Biomarker molecules that could identify the onset of or susceptibility for a particular disease would be valuable. Low molecular weight proteins present in plasma offer the potential to be such biomarkers. Several techniques can be used to identify these proteins or potential biomarkers. Antibody arrays can be useful in detection of proteins in disease states where there is a known panel of proteins implicated in the disease process. However, other methods for detection are needed in multifactorial diseases where the identity of the protein involved in the molecular pathogenesis is not yet known.

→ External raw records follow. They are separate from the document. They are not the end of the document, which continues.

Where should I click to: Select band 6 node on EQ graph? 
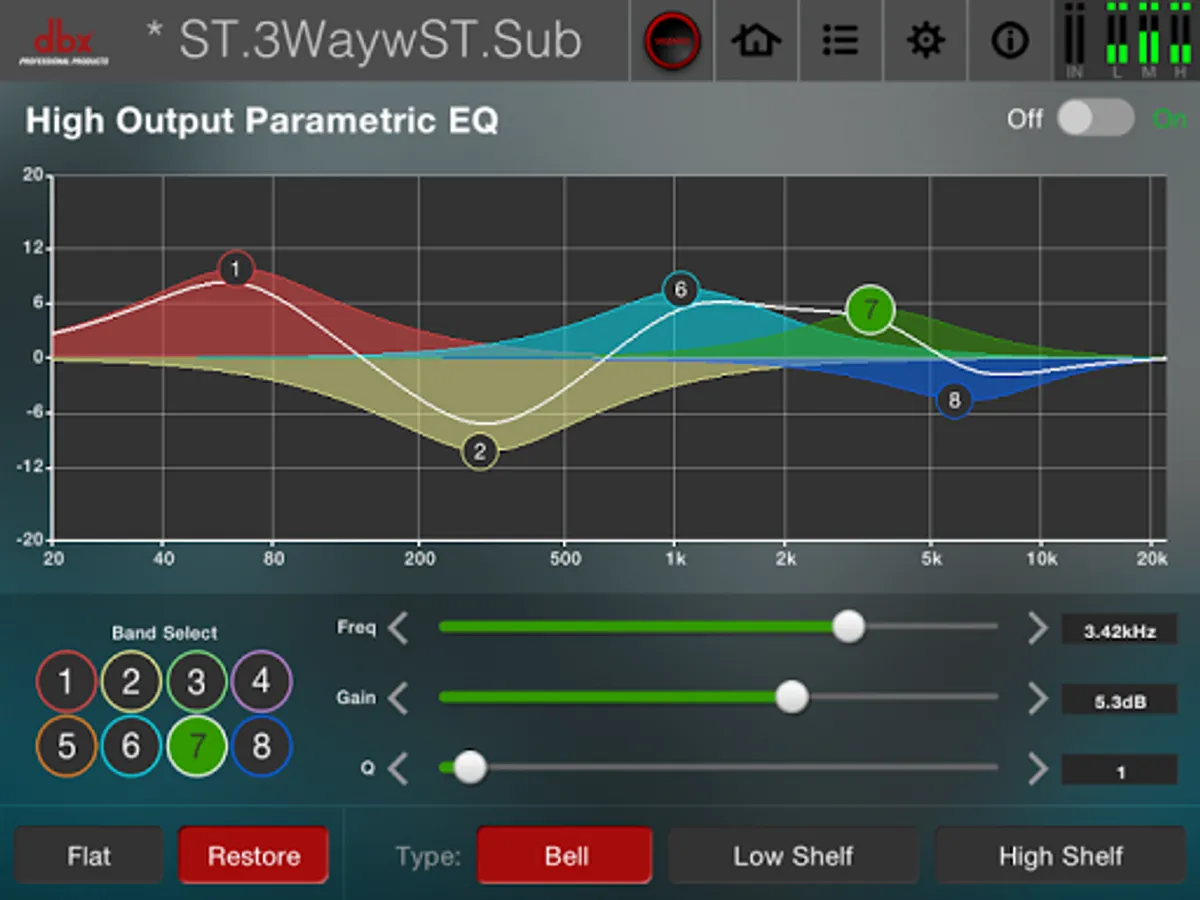pos(680,290)
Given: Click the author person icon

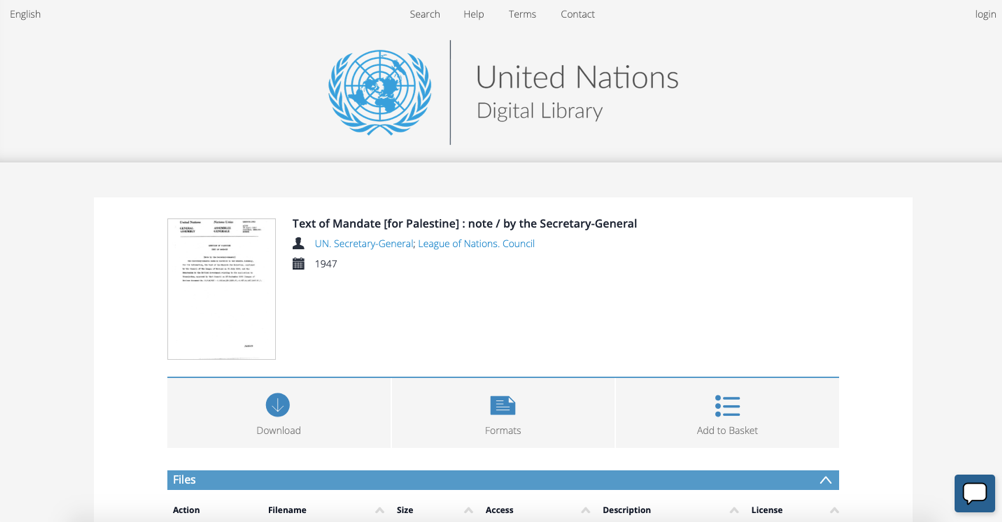Looking at the screenshot, I should tap(298, 244).

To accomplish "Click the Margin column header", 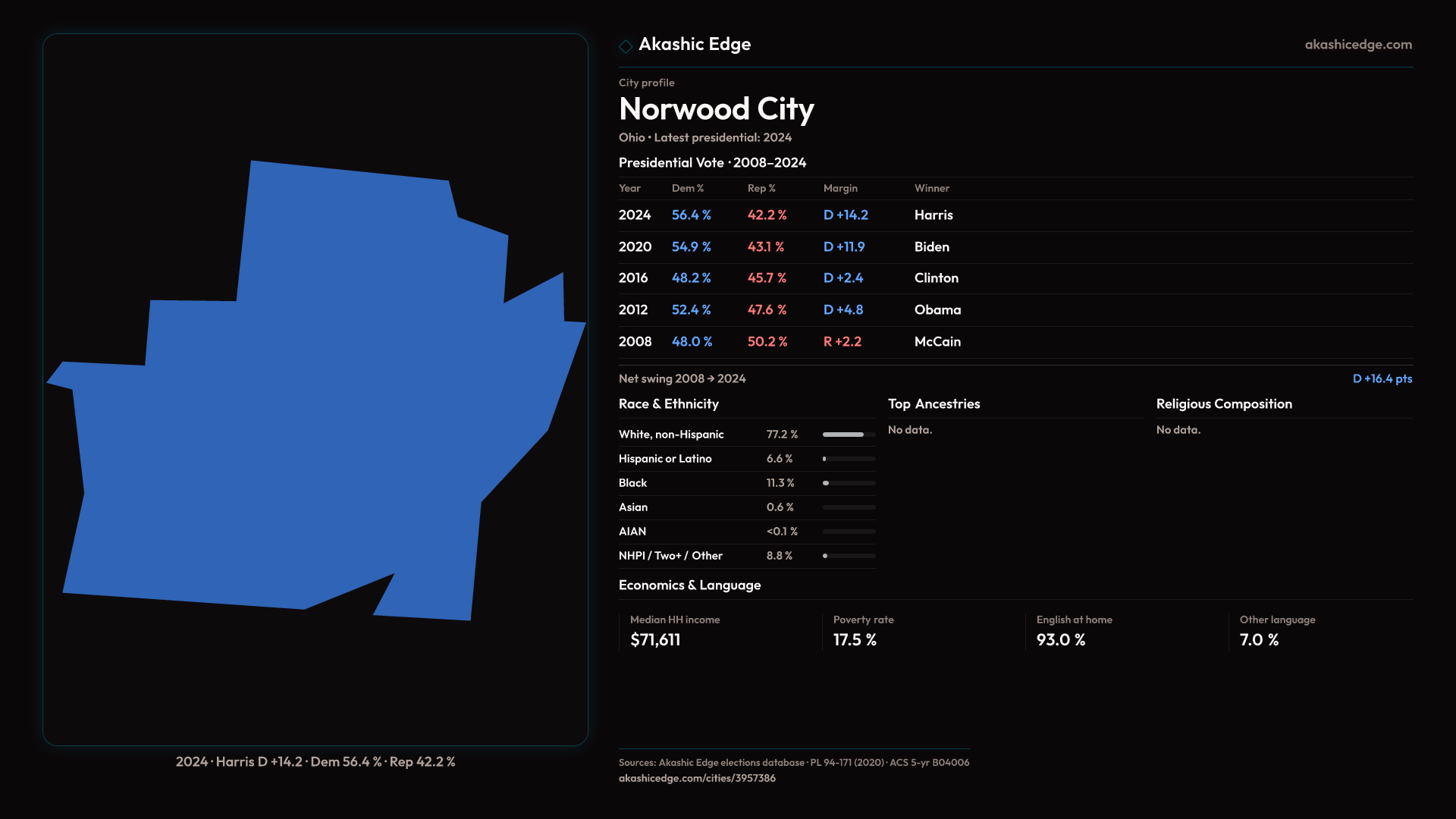I will [x=840, y=188].
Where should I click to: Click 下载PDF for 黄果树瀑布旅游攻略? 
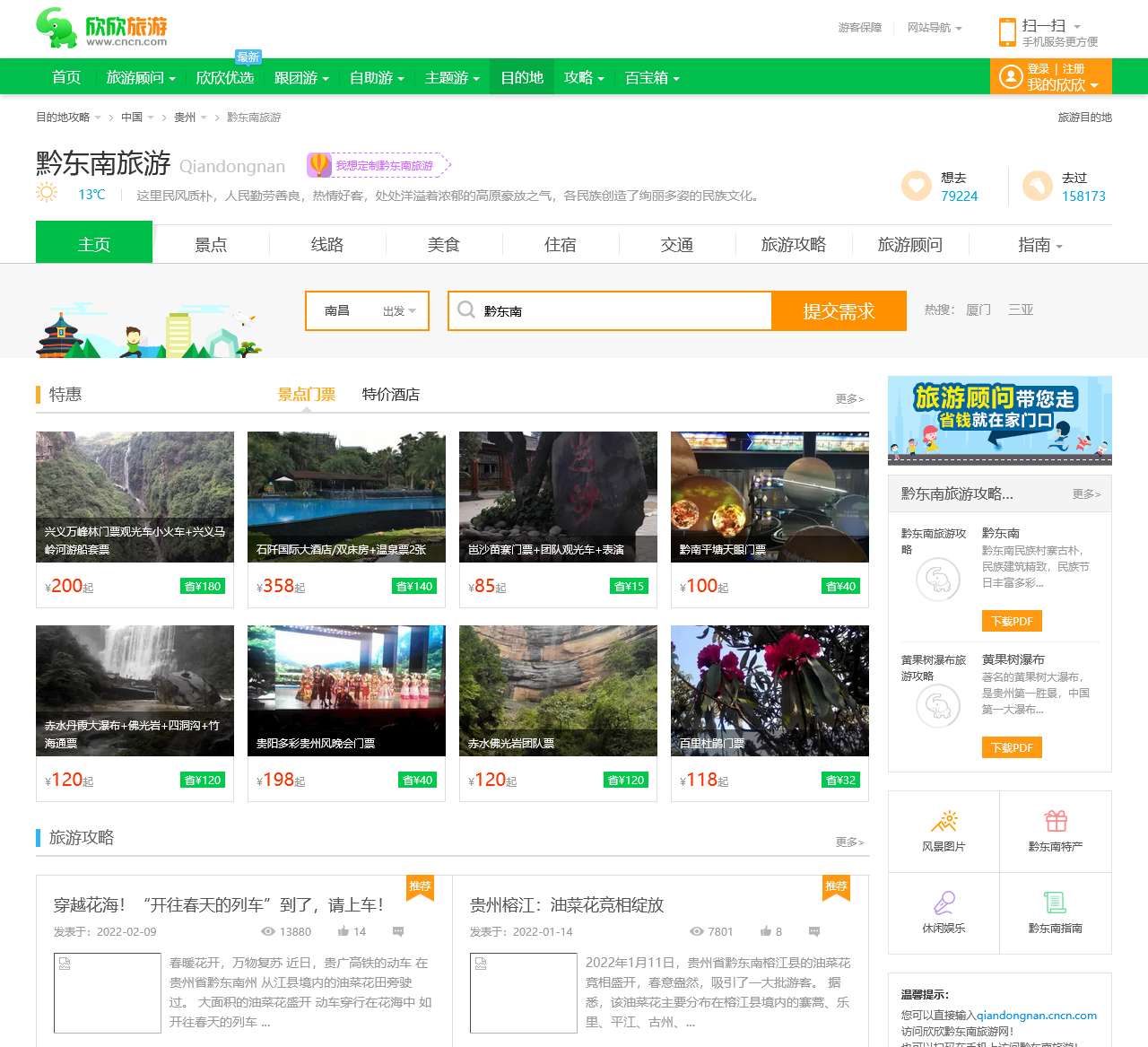point(1012,747)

Two-dimensional (2-D) electrophoresis is one such method that is useful as a screening technique for identification of proteins >20 kD. Another strategy is to screen and identify protein biomarkers using mass spectrometry (MS), an analytical technique that identifies unknown compounds by measuring the masses of individual molecules converted to ions (10). In this study, we used SELDI-TOF MS, a technique that is useful for high-throughput screening of several samples simultaneously and that is capable of determining the molecular mass of peptides and proteins in a complex mixture, without breaking apart the analytes (11,12). This technique is complementary to 2-D electrophoresis because it is most useful for the screening and identification of smaller peptides and proteins (2–30 kD). Analysis of plasma proteins using SELDI and bioinformatics, the technique used in this study, has been applied successfully for the detection of biomarkers for prostate and ovarian cancer, renal allograft rejection, liver disease, intra-amniotic infection, Alzheimer's disease, and Creutzfeldt-Jakob disease (13–19). In SELDI, plasma or serum proteins are adsorbed onto surfaces designed to bind proteins by different mechanisms. A matrix molecule dissolved in H2O/acetonitrile is typically added, and the matrix and adsorbed proteins allowed to cocrystallize on the SELDI surface. Upon irradiation with an ultraviolet laser beam, the matrix plus proteins are desorbed from the surface, the matrix becomes ionized, and transfers charge to the peptides/proteins. The molecular mass of the ions is then determined from the time of flight to a detector after acceleration in an electric field.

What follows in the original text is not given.